Instructions to follow:
Look through the entries and report how many lines include the word "checkbox". Give the number alone.

Records excerpted from a collection:
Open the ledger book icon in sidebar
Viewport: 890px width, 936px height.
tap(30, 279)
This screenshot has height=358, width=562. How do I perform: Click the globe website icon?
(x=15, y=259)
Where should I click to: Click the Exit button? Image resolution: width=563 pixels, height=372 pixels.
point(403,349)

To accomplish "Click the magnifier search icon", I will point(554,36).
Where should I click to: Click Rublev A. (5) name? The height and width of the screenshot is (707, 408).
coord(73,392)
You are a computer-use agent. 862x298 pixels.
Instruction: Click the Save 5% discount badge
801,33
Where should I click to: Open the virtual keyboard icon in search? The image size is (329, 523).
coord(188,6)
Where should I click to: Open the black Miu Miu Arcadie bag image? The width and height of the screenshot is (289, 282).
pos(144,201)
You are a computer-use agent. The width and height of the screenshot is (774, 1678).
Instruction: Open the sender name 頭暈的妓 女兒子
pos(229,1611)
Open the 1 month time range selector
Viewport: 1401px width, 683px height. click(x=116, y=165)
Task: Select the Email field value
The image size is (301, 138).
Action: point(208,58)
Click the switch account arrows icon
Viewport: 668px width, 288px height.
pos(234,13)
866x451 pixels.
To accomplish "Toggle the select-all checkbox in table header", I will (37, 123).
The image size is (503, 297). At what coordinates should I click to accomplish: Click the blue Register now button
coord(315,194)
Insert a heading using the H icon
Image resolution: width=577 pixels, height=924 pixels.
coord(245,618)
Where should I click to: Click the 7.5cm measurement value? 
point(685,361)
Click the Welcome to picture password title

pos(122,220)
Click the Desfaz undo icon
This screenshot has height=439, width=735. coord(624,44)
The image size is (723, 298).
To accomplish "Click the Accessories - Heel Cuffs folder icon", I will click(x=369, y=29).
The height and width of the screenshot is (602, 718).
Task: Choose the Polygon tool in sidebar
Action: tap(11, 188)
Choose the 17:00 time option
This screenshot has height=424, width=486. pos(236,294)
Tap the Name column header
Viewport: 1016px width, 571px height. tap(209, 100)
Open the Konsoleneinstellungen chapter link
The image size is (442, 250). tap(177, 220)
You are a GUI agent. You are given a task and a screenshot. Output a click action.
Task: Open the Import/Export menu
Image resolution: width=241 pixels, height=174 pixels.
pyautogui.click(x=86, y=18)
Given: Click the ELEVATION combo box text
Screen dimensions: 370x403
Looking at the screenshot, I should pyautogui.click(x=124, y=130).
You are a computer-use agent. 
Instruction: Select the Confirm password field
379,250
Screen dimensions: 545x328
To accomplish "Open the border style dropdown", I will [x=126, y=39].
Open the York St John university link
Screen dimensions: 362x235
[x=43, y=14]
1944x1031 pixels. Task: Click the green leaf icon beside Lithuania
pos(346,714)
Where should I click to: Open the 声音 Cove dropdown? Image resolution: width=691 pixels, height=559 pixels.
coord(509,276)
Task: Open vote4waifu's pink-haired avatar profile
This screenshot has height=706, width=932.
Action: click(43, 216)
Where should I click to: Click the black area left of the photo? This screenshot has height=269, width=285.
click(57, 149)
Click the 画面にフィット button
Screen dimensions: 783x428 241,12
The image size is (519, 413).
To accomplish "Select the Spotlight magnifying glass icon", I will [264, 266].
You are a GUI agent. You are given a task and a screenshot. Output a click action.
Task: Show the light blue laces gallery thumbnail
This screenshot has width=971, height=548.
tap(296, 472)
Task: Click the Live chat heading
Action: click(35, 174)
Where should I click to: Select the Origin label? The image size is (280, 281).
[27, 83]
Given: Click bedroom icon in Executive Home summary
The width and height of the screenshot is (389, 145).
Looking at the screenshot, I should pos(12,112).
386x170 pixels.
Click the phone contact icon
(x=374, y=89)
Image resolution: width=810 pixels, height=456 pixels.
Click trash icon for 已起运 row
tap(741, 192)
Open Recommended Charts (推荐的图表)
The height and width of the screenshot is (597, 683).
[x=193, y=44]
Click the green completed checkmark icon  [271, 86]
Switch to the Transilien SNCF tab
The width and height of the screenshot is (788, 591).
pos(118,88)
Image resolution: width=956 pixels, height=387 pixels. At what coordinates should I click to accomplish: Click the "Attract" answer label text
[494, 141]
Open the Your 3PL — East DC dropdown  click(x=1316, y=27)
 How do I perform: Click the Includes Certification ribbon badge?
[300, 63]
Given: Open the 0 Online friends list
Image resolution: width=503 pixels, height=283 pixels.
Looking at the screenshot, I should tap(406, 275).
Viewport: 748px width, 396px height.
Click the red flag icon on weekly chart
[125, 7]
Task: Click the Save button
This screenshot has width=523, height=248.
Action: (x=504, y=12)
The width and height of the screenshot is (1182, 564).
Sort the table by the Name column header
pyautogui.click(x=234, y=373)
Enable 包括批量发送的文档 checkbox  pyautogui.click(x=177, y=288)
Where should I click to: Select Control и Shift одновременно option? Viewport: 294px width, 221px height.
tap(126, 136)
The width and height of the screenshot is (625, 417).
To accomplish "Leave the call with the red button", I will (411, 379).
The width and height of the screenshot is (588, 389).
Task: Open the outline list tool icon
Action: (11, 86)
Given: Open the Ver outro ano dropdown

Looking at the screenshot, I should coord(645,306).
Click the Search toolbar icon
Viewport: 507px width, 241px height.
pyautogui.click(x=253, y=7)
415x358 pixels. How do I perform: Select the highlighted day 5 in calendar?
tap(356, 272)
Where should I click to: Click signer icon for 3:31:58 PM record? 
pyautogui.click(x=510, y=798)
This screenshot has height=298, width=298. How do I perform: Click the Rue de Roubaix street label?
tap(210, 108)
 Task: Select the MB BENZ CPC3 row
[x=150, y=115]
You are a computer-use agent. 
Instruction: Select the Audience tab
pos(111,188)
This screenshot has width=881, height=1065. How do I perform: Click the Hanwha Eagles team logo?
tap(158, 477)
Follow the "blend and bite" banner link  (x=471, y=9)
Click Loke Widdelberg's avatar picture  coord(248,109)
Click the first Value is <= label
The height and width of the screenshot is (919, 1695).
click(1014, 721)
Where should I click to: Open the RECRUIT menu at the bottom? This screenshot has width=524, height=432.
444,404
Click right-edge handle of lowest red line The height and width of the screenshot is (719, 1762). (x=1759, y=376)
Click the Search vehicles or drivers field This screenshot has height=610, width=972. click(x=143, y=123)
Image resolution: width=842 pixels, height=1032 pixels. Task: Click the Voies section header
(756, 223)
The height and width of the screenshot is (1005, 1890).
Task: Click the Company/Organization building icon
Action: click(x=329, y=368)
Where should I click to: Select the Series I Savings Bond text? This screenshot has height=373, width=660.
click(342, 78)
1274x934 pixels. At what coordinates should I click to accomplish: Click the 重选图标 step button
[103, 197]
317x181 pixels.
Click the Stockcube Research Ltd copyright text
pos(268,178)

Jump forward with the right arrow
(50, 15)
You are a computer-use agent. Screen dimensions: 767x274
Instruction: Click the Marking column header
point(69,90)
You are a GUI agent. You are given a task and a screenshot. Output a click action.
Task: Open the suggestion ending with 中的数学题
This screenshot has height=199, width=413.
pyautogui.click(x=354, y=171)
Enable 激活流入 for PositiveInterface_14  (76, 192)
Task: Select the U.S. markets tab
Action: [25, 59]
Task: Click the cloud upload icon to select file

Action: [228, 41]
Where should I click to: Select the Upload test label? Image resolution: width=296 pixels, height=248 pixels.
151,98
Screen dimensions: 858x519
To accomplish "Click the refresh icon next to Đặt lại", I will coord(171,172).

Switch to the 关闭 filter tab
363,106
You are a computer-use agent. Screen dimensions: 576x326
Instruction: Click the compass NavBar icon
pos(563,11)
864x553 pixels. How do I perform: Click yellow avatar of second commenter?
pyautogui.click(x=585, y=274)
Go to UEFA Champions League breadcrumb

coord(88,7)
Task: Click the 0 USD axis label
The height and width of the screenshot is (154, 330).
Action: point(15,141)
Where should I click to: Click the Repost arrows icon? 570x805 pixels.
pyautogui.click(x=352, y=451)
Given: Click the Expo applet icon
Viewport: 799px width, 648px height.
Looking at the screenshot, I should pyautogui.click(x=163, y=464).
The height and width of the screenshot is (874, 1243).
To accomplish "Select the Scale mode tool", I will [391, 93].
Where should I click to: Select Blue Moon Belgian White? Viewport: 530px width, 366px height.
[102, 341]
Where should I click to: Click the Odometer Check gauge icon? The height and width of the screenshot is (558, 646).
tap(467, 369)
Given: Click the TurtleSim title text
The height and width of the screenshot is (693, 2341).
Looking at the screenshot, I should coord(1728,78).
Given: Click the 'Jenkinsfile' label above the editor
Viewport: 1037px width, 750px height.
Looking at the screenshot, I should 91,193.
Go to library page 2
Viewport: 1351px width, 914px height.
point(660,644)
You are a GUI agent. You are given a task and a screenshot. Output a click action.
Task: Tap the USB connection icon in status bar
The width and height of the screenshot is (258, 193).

Output for this exercise:
2